Monday, December 24, 2018

An "Across The Pond Christmas Eve" at Way Too Damn Lazy To Write A Blog



Had it with that "family Christmas" business? Like TV commercials hawking $45,000 stocking stuffers for the holidays about as much as stomach cramps? Avoiding shoppers and malls as if they carried live Ebola virus? Can't bear the thought of seeing one more graphic advertising anything for Christmas?



Then, watch this Christmas Eve compendium of clips and cartoons! Here at Way Too Damn Lazy To Write A Blog, we find that, unlike shopping, British humor (by jove) is our cup of tea. Let's start with a cartoon featuring absolutely no holiday content whatsoever, Loch Ness Legend (1948), from George Moreno, Jr. and his crew at British Animated Productions, creators of Bubble and Squeek. Mickey, Pluto, Donald, Mulan and the Disney Princesses, feh. . . Willie the Worm and Colonel Rat, YEAH!



We searched for a complete Red Dwarf Christmas show and did not find one online, but did find this compliation of clips from Red Dwarf episodes with a holiday theme.



The Goons suggest something I absolutely enjoy doing under the tree, provided there are no glass ornaments and plugged-in chainsaws on the floor - walking backwards.



Nothing says "Merry Christmas" quite like . . . The Beatles!





And Peter Cook and Dudley Moore. . . with special guest John Lennon!





And The Goons, Beyond the Fringe and the Beatles begat. . . the Pythons.



If only John Cleese was doing our holiday season commercials!



This British comedy fan awards the mantle of spiritual descendent of Monty Python and Fawlty Towers to Rowan Atkinson's series Blackadder.



A subsequent series starring two key cast members from Blackadder, Stephen Fry and Hugh Laurie, also did a pretty darn funny Christmas show.
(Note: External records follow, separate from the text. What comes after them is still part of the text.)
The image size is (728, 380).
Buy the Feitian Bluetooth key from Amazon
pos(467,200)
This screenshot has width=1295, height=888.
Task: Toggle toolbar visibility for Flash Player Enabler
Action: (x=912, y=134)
A frequent guest star on Blackadder was the late, great Rik Mayall, who played the always randy, revved up and rarin' to go Lord Flashheart. Here's Rik, playing a character about as far from the swashbuckling Lord Flashheart as imaginable, although equally energetic. The following series, Bottom, astonishingly, did a Christmas show.



John Cleese, who wrote the two Fawlty Towers series with Connie Booth, no doubt was familiar with the acerbic 1950's situation comedies, on both radio and TV, of the ever-cranky and sardonic Tony Hancock.





We close with an episode of the television version of Hancock's Half Hour and raise our eggnog-filled glasses in a Christmas Eve toast!